PROBLEM STATEMENT —
Count up the lines below containing the word "Coconuts", and give the result with no other words.

RECORDS FOR THIS EXERCISE —
☆ ☆ ☆ ☆ ☆

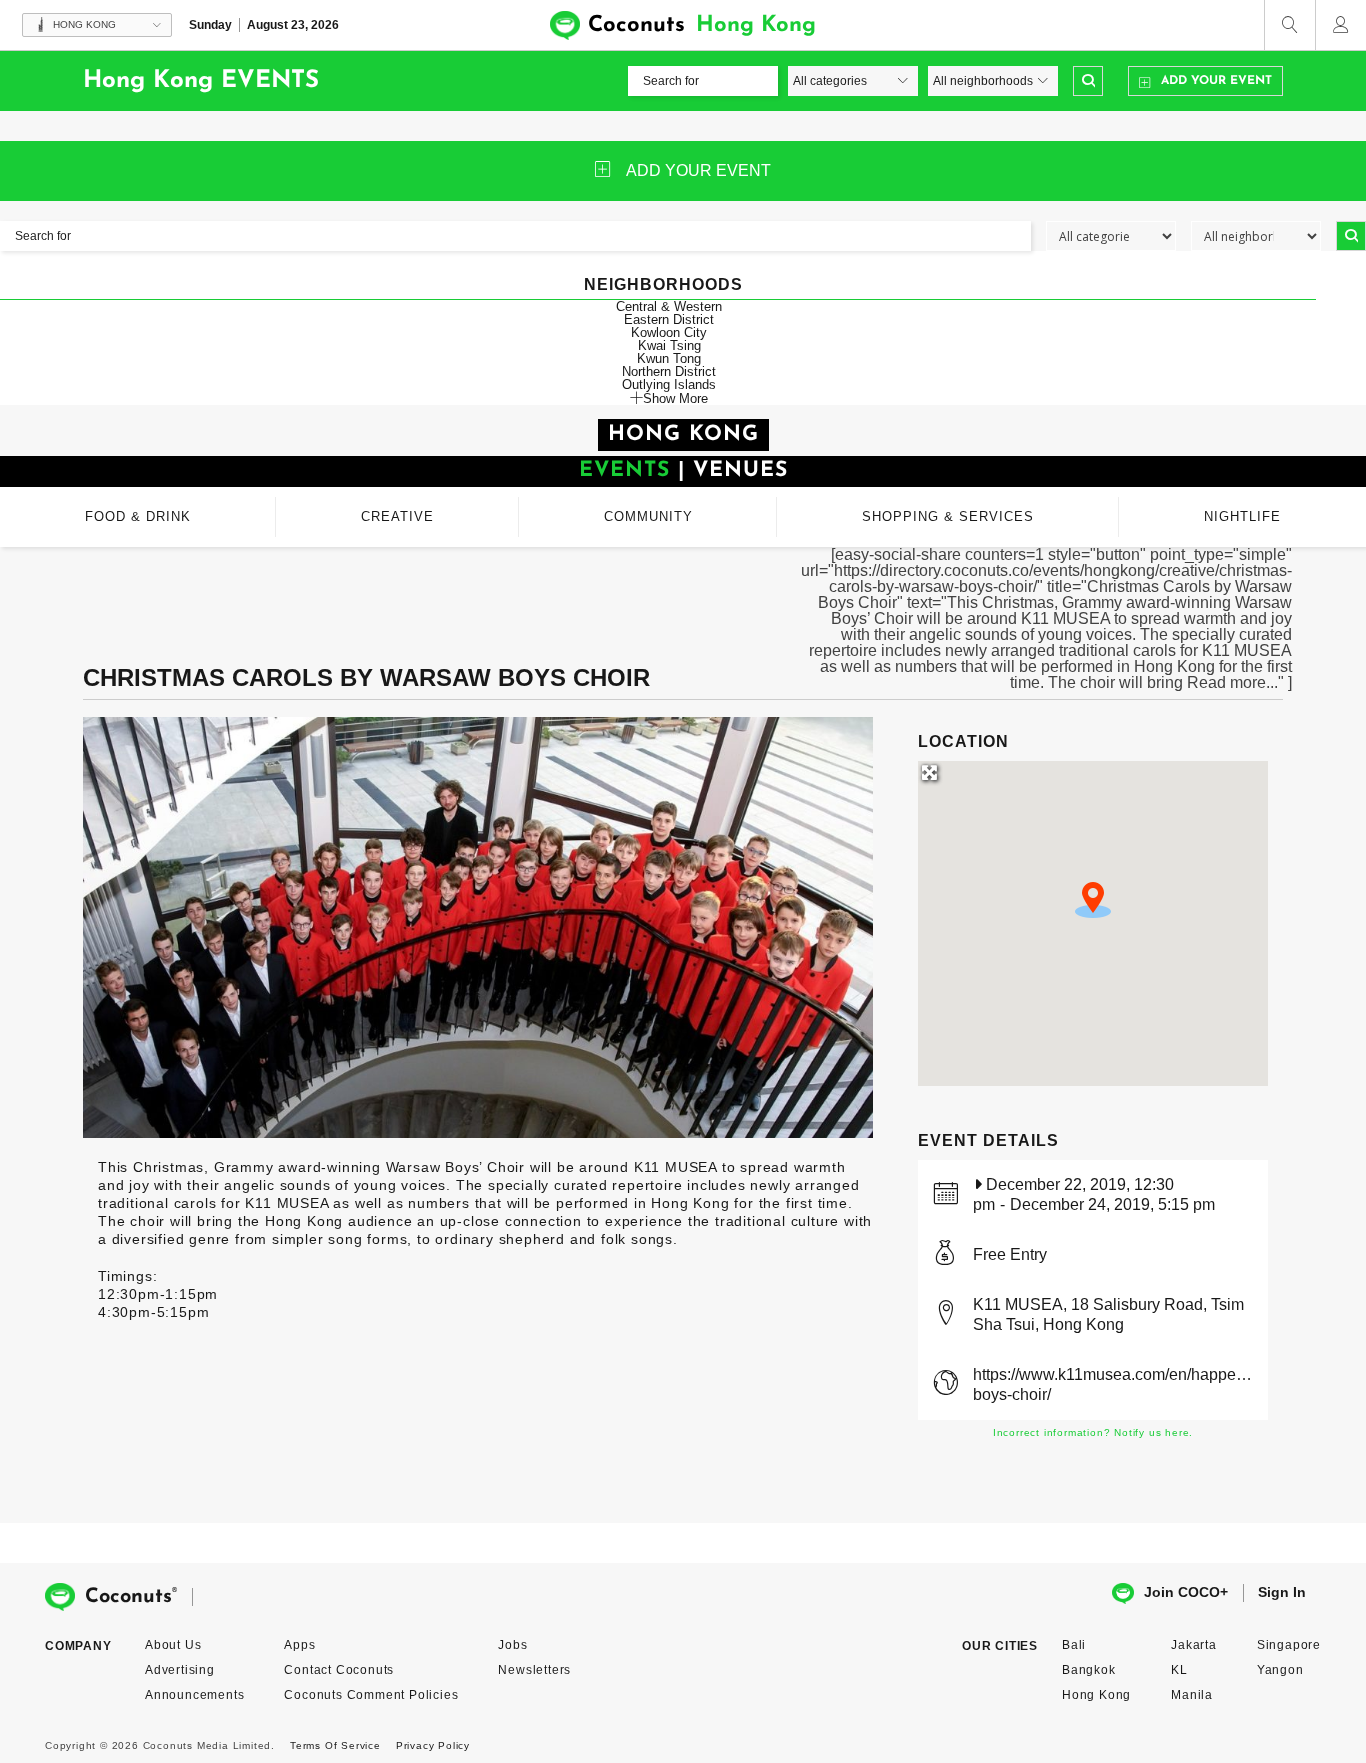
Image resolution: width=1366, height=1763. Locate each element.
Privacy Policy (433, 1745)
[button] (1093, 900)
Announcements (194, 1695)
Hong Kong (1096, 1695)
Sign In (1282, 1592)
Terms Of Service (335, 1745)
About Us (173, 1645)
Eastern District (669, 319)
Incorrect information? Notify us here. (1093, 1432)
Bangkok (1089, 1670)
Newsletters (534, 1670)
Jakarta (1194, 1645)
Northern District (669, 371)
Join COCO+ (1186, 1592)
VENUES (740, 470)
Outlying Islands (669, 384)
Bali (1074, 1645)
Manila (1192, 1695)
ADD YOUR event (698, 170)
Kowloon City (669, 332)
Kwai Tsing (669, 345)
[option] (478, 927)
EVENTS (624, 470)
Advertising (180, 1670)
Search (1088, 81)
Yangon (1280, 1670)
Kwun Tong (669, 358)
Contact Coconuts (339, 1670)
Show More (675, 398)
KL (1179, 1670)
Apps (299, 1645)
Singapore (1289, 1645)
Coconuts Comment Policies (371, 1695)
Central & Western (669, 306)
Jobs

☆ ☆ ☆ ☆ ☆

ANSWER SPACE —
2